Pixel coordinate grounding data
--------------------------------

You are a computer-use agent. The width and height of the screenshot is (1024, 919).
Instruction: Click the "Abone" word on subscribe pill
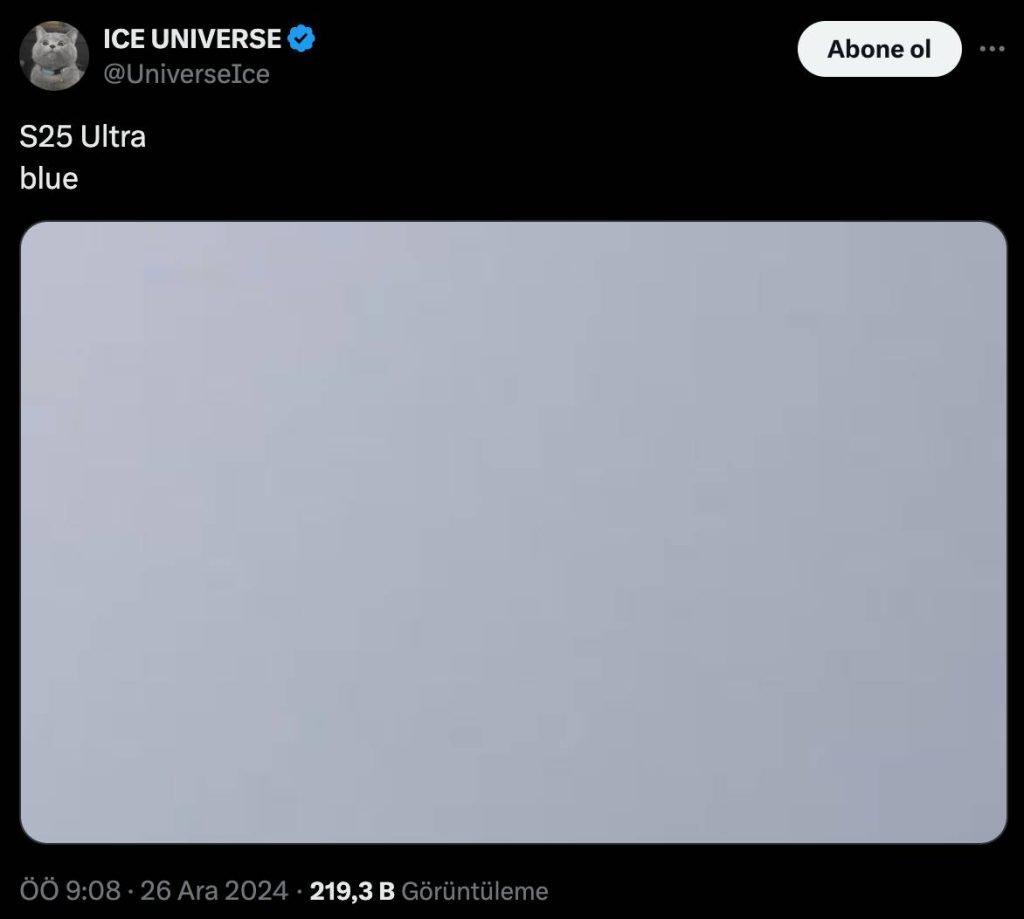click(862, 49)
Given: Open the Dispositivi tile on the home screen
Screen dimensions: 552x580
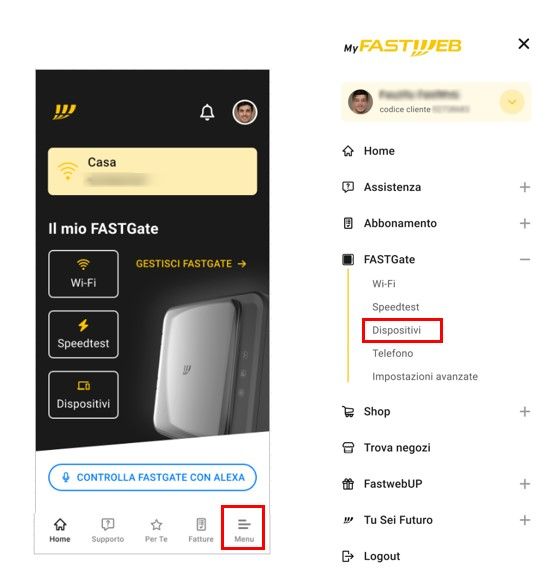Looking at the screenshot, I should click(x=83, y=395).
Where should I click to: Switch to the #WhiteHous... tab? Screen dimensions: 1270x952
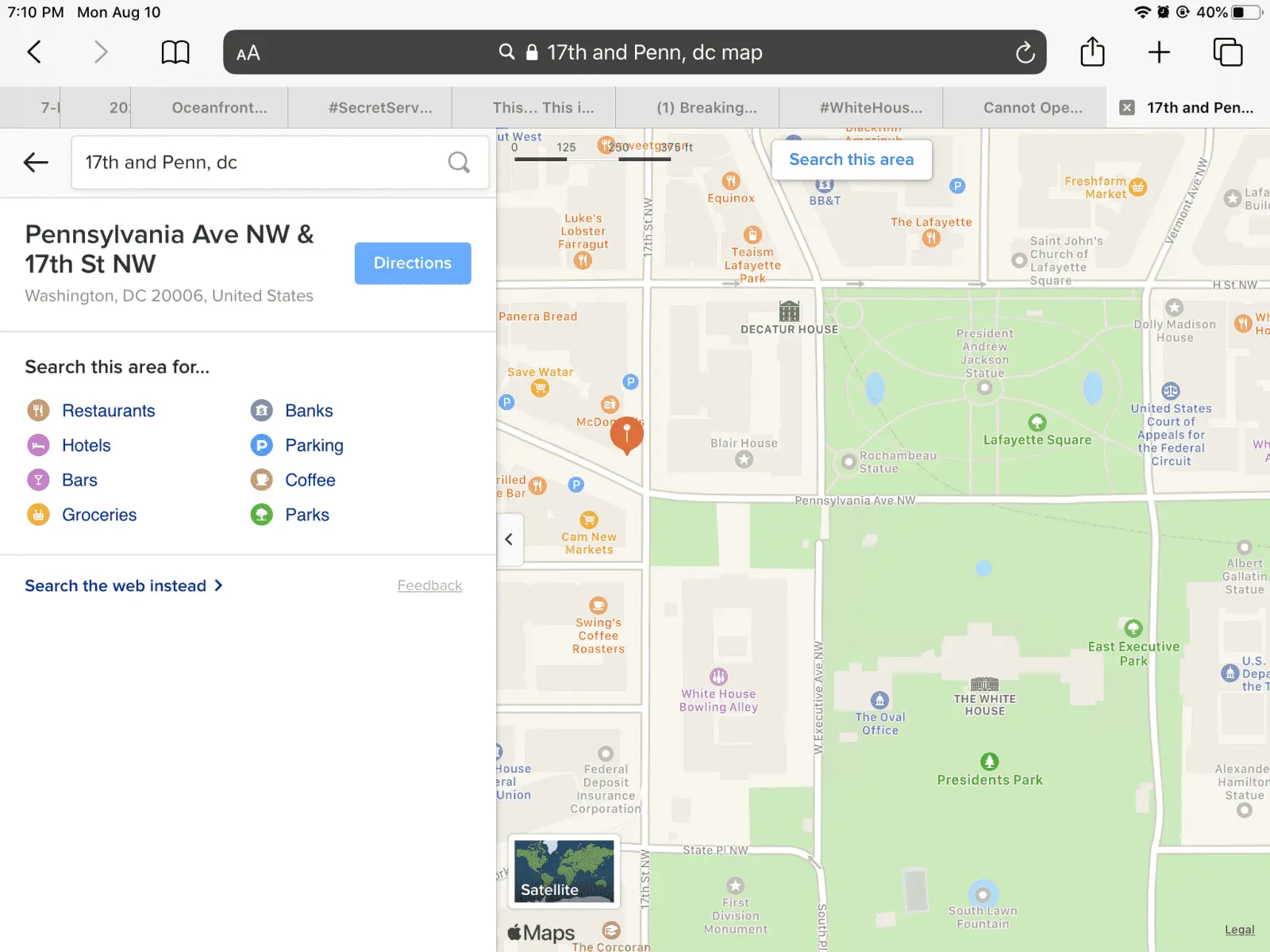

--------------------------------

→ **What the exercise asks**
Do not include images; quote all of the entries above exactly.

→ **Your solution**
You are a computer-use agent. The width and height of the screenshot is (1024, 919).
Instruction: Click the "Abone" word on subscribe pill
click(862, 49)
Given: Open the Dispositivi tile on the home screen
Screen dimensions: 552x580
Looking at the screenshot, I should click(x=83, y=395).
Where should I click to: Switch to the #WhiteHous... tab? Screen dimensions: 1270x952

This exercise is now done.